Hemet High’s Kylie Wallace is an outstanding student and a cancer survivor. She was nominated by counselor Dawn Sonnier who described her as the definition of courage, strength, determination and joy. Wallace was diagnosed with Stage 2 Hodgkin’s lymphoma last year and endured tests and treatments that didn’t deter her from maintaining a 3.9 GPA. She plans to attend Grand Canyon University’s kinesiology program.

“I feel that my greatest contribution to my school and my community is that I love helping people in any way that I can. Seeing people happy makes me happy,” Wallace said. “As of yesterday, I’m six months cancer free. I beat cancer and am now stronger. I’m unable to play sports but I want to be an athletic trainer. I’m going to take to college the life lesson of always having a positive mindset. I love to make people happy and to make people smile and I will continue to do that because I feel a smile can go a long way.”
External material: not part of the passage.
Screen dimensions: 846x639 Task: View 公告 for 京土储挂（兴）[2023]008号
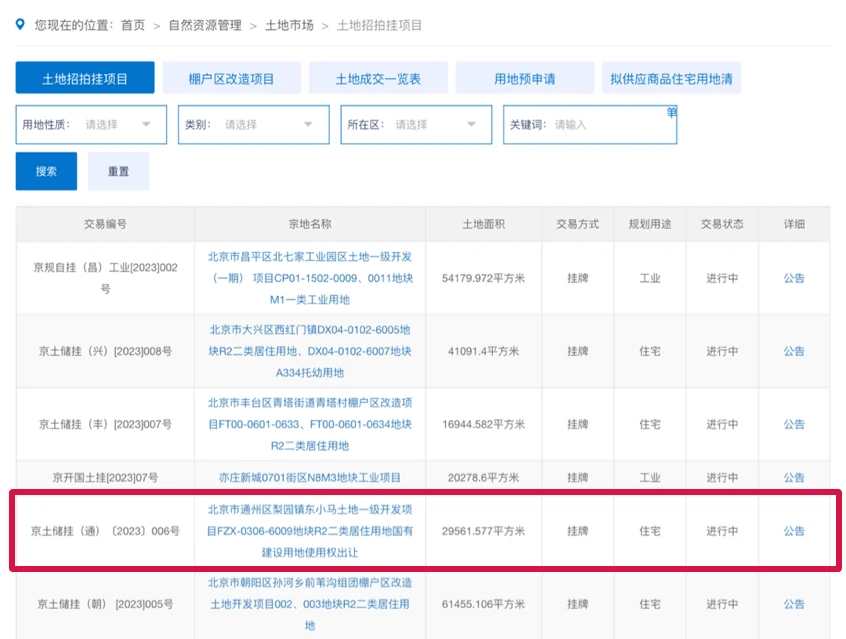(x=794, y=351)
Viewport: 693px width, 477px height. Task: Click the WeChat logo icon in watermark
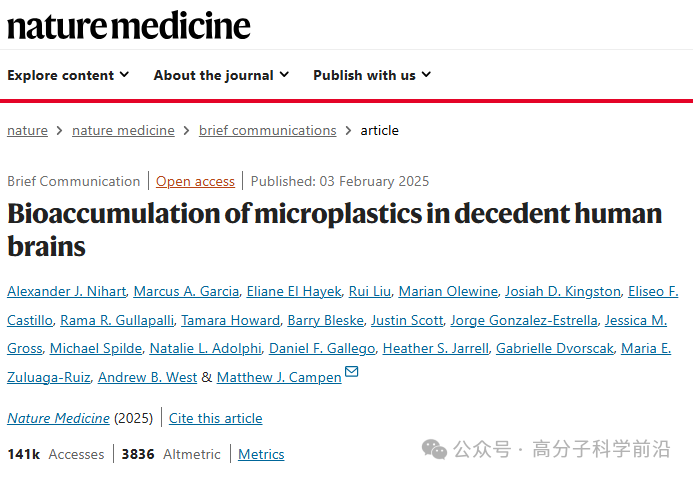coord(434,450)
San Jacinto Unified School District

Jonte Cooley from Mountain View High School is a standout student who earned the respect of all the staff and made some great friends on campus. Principal Ken Swanson said the young man always accepts people as they come to him. After a challenging childhood where his parents were in and out of jail and he was raised by grandparents since he was four years old, he said change is possible if you are determined to make a difference. He experienced social anxiety and untreated ADHD throughout elementary school. Once he went to live with his aunt and started attending Mountain View, he began to focus on his studies to make himself proud.
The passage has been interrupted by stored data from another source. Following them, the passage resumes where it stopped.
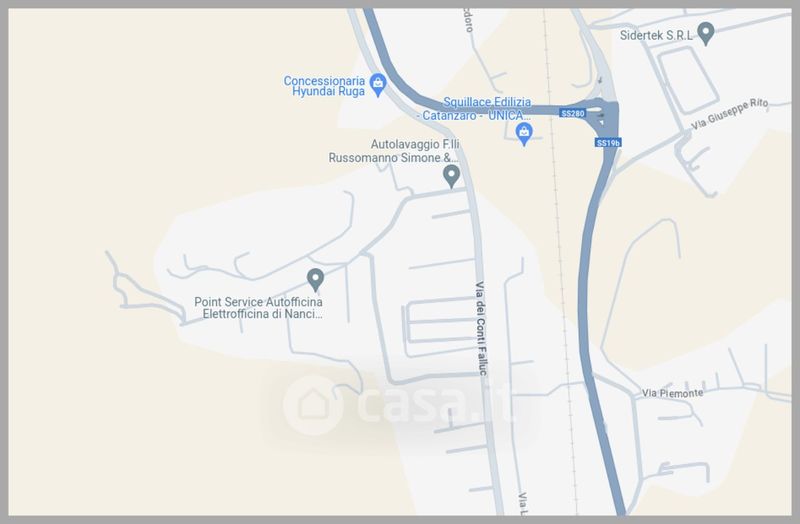Click the Concessionaria Hyundai Ruga label
800x524 pixels.
324,86
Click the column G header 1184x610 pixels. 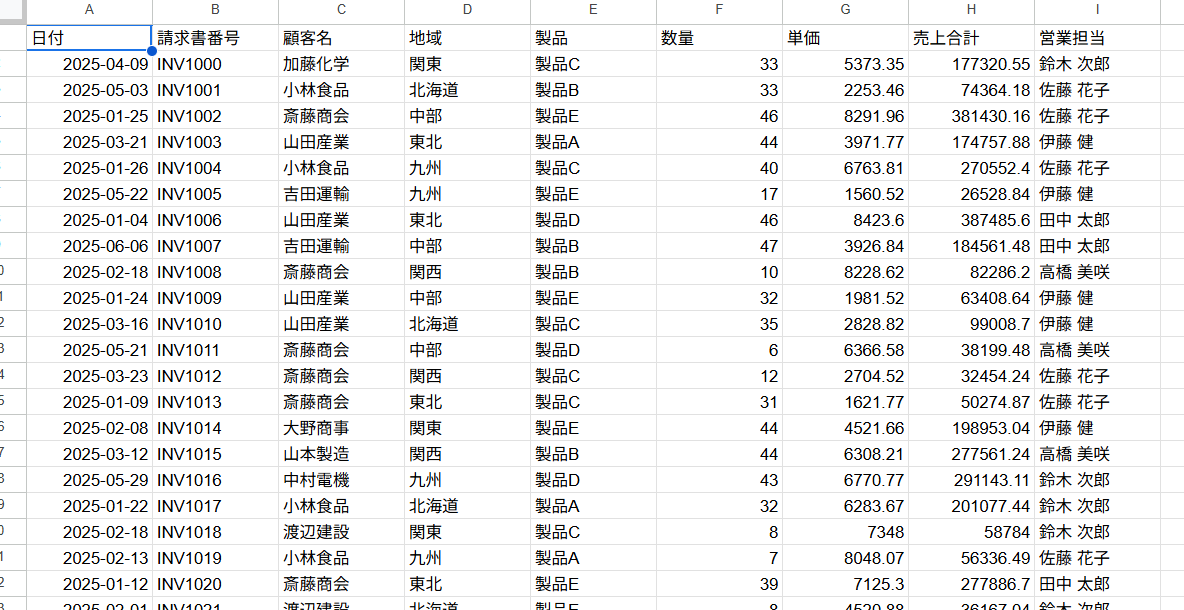845,10
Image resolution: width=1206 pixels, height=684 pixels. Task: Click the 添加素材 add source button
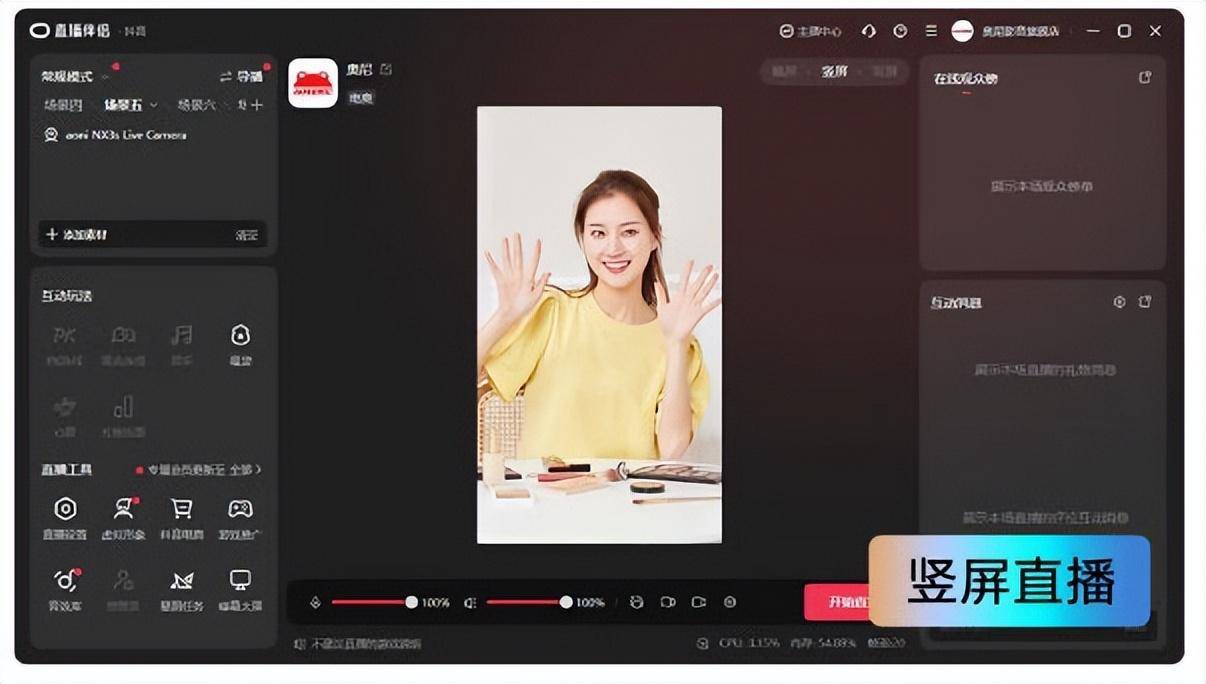point(77,235)
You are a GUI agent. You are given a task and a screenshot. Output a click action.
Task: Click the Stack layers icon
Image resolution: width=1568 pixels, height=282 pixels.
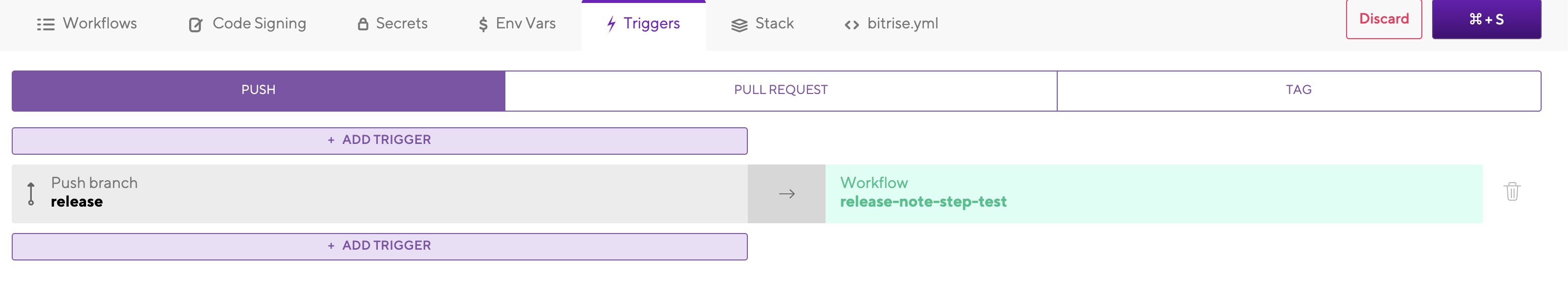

“Hard work doesn’t go unrewarded. I plan to go to Cal Poly and become a civil engineer to change things,” Cooley said. “I plan to give back to the community by building more homes and workplaces in the valley.”

San Jacinto High School chose Aro Rodriguez as its outstanding student for September. Their plan is to study science in preparation for a career in medical illustration. Their AP English teacher Richard Burton said, “I have been lucky enough to teach Aro in AP Language and AP Literature. For that, I am grateful and humbled, and here is why. In my teaching career, I have yet to meet a young person with as keen an intellect as Aro, a desire to inaugurate substantial change in their world as Aro and a tireless will to protect and advocate for the most vulnerable of our students as Aro. To look in the eyes of another and try to discern their response to our conduct is the most accurate way to understand who we are in the world and the impact we make. Aro, I hope you know that we can only respond with deference, awe and admiration. I speak for so many when I say we are better for knowing you as you’ve imparted a portion of your unflagging spirit to each of us; the world is undoubtedly a better place with you in it. Thank you for allowing us to be a part of your life.”
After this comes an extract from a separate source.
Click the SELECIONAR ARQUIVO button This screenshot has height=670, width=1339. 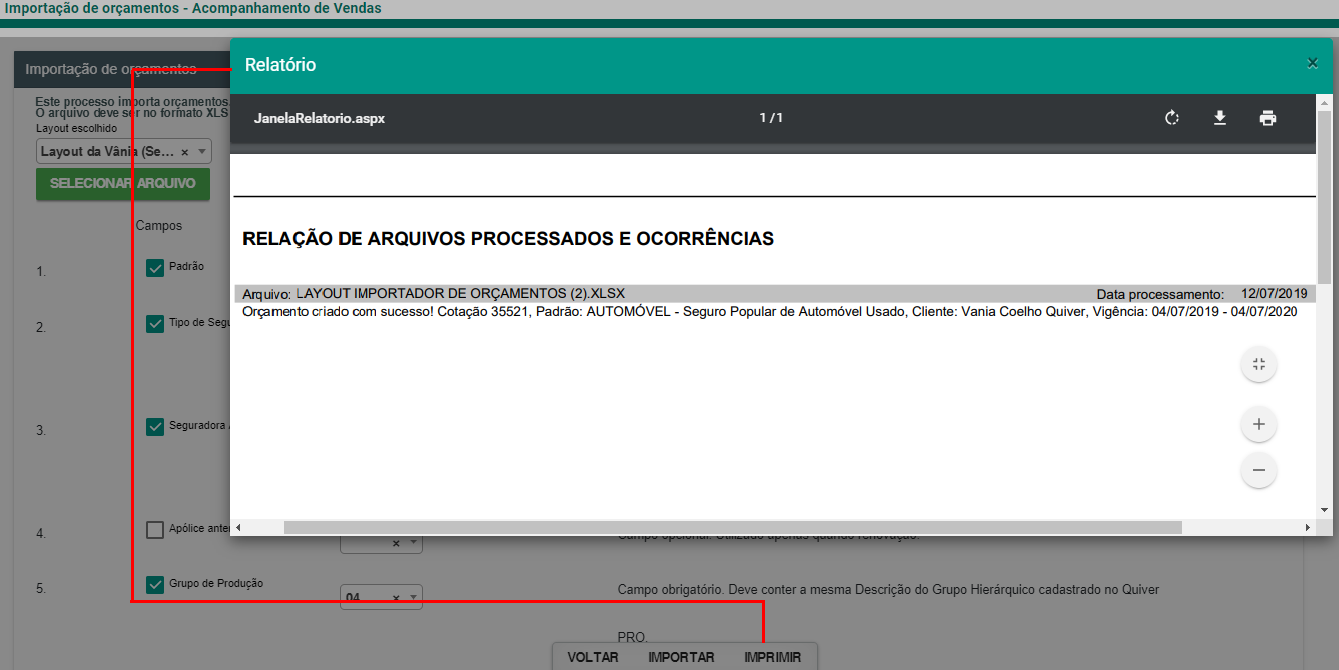click(x=123, y=184)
Rodriguez said, “I started to realize I was trans in the middle of my sophomore year. I felt very confused and had low self-esteem because I didn’t feel sure of myself. When I expressed these feelings to my closest cousins and friends, I was met with validation and open arms. With their support I felt safe enough to live as my true self and I realized how good it felt to not force myself to be someone I wasn’t. I try to pay it forward by advocating not just for myself but for others as well.”

SJUSD superintendent Dave Pyle said at each monthly Student of the Month breakfast, a different theme resonates with him and this month it appears to be the true meaning of friendship, both giving and receiving.

“I highly encourage you, after checking with your parents first, to find one another on your social media accounts so you can connect and fill yourself with positive information from one another,” Pyle said. “Make this group and continue this group and encourage each other, as you’re all part of this same stage of life.”